Eran las seis de una mañana gris, con el cielo preñado de nubes de lluvia, cuando Susan Calder cruzó en su pequeño automóvil la verja del cementerio católico de St. Joseph, en Highgate. Era un lugar de aspecto pobre, con numerosos monumentos góticos de una época obviamente más próspera, pero todo invadido por las hierbas y sumido en la mayor decadencia.

No vestía de uniforme. Llevaba botas de piel y un impermeable ceñido por un cinturón azul, y se cubría la cabeza con un pañuelo oscuro. Se detuvo ante la oficina del guarda y vio a Devlin bajar de un taxi. Se cubría con su acostumbrada Burberry negra, se tocaba con su sombrero de fieltro también negro, y llevaba el brazo derecho en un cabestrillo asimismo negro. La joven salió del coche y Devlin se aproximó a ella.

—Lamento el retraso —se disculpó—. El tráfico. ¿Han empezado ya?

—Sí. —Devlin sonrió irónicamente—. Creo que Harry habría apreciado la situación. Como un mal decorado para una película de la serie B. Hasta la lluvia contribuye al tópico —añadió, mientras comenzaban a caer gruesos goterones.

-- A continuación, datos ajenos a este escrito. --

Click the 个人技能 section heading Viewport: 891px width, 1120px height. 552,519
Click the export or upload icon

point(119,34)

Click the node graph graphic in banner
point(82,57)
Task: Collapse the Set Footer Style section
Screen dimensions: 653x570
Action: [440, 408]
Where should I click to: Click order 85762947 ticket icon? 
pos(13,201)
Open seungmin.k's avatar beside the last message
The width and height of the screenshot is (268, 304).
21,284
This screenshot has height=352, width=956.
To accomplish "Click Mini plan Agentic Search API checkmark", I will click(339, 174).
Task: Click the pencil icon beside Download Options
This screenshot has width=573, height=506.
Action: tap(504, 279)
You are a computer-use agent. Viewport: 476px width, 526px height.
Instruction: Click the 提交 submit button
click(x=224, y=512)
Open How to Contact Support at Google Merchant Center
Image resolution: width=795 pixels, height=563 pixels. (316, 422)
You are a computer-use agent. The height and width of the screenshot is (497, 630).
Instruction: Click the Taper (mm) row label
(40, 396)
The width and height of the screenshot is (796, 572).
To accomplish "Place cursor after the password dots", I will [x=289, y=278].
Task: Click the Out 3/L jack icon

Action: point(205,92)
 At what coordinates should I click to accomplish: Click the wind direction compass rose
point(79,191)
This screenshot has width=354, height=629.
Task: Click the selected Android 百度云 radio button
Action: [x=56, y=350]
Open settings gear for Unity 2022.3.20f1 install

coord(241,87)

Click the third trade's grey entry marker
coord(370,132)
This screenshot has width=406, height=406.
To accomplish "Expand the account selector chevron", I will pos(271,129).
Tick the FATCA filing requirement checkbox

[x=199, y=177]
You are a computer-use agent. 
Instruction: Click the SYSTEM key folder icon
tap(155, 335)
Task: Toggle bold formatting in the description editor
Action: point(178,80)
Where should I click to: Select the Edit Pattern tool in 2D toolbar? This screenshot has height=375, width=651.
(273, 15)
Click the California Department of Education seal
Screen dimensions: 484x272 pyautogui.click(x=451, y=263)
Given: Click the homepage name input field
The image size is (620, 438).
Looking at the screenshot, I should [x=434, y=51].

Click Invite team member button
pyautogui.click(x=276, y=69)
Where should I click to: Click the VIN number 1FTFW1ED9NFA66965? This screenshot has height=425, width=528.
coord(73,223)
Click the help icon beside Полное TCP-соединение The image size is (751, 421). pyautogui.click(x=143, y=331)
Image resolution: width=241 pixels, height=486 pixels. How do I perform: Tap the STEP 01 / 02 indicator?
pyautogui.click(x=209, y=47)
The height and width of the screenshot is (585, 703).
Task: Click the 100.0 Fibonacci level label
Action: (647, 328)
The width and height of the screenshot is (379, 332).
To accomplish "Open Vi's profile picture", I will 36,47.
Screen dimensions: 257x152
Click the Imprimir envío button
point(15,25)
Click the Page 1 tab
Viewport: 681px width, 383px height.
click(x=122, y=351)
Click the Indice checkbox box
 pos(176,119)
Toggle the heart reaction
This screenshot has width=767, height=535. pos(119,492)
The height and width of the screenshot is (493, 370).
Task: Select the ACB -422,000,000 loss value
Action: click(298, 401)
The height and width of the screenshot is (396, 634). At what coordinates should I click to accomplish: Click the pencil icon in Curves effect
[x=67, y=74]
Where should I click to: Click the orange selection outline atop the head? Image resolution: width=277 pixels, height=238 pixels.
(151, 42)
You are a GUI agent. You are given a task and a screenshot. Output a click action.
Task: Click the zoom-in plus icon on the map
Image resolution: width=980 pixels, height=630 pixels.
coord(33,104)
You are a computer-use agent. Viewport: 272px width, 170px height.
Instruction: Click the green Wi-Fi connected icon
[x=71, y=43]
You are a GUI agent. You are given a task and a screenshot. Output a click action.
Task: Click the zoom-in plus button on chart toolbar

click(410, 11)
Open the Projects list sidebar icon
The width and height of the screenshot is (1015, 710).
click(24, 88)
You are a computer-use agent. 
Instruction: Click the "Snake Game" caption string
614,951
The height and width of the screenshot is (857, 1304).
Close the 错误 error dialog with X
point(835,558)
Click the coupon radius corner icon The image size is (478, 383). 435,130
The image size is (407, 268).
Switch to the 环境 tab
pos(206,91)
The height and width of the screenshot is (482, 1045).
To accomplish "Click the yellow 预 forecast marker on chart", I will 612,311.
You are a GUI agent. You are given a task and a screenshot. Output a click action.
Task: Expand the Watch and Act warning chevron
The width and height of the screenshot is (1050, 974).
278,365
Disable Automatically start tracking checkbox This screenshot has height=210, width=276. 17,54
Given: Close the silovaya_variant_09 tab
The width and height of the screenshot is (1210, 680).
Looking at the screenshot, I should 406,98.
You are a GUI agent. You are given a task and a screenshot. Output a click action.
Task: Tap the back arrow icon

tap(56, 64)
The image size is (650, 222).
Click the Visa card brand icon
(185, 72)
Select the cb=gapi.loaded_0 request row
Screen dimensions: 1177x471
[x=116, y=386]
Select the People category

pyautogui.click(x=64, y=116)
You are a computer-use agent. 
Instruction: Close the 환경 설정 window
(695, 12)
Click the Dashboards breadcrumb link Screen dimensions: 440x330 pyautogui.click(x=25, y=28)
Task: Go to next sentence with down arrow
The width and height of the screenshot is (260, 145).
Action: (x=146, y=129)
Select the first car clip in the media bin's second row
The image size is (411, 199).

Le pidió al taxista que esperase y se internó por el sendero entre las lápidas, en compañía de Susan.

—No es un lugar muy distinguido —observó ella.

—En alguna parte tenían que meterlo. —Cogió un cigarrillo con la mano buena y lo encendió—. Ferguson y los del Ministerio del Interior pensaban que se merece usted una condecoración por su valentía.

—¿Una medalla? —Su rostro reflejó un auténtico disgusto—. Pueden quedársela. Había que detenerlo, desde luego, pero eso no significa que me gustara hacerlo.

—De todas formas, han decidido no concedérsela, para evitar la publicidad. Habría que dar alguna explicación, y eso es imposible. En eso queda la intención de Harry de cargarle las culpas al KGB.

Llegaron a la tumba y se detuvieron a cierta distancia, debajo de un árbol. Había dos sepultureros, un sacerdote, una mujer con un abrigo negro y una chica.

—¿Tanya Voroninova? —inquirió Susan.

—Sí, y la chica es Morag Finlay —añadió Devlin—. Las tres mujeres más importantes en la vida de Harry Cussane se han reunido para despedirlo. En primer lugar, aquélla a la que tan grave daño causó cuando era niña, y luego la niña que salvó aún a costa de exponerse a un riesgo cierto. Resulta irónico. Harry el redentor.

—Y, por último yo: su verdugo, aunque jamás le había visto siquiera.

—Sólo una vez —precisó Devlin—, y bastó. Es extraño: las personas más importantes de su vida fueron mujeres, y al final le causaron la muerte.

El sacerdote roció con agua bendita la tumba y el ataúd, y agitó el inciensario. Morag se echó a llorar y Tanya Voroninova la rodeó con su brazo mientras el sacerdote alzaba su voz en una plegaria.

—Jesucristo, Nuestro Señor, Salvador del mundo, te encomendamos el alma de tu siervo y rogamos por él.

—¡Pobre Harry! —exclamó Devlin—. Finalmente ha caído el telón y le ha faltado el público.

Cogió a la chica del brazo y juntos se volvieron y se alejaron bajo la lluvia.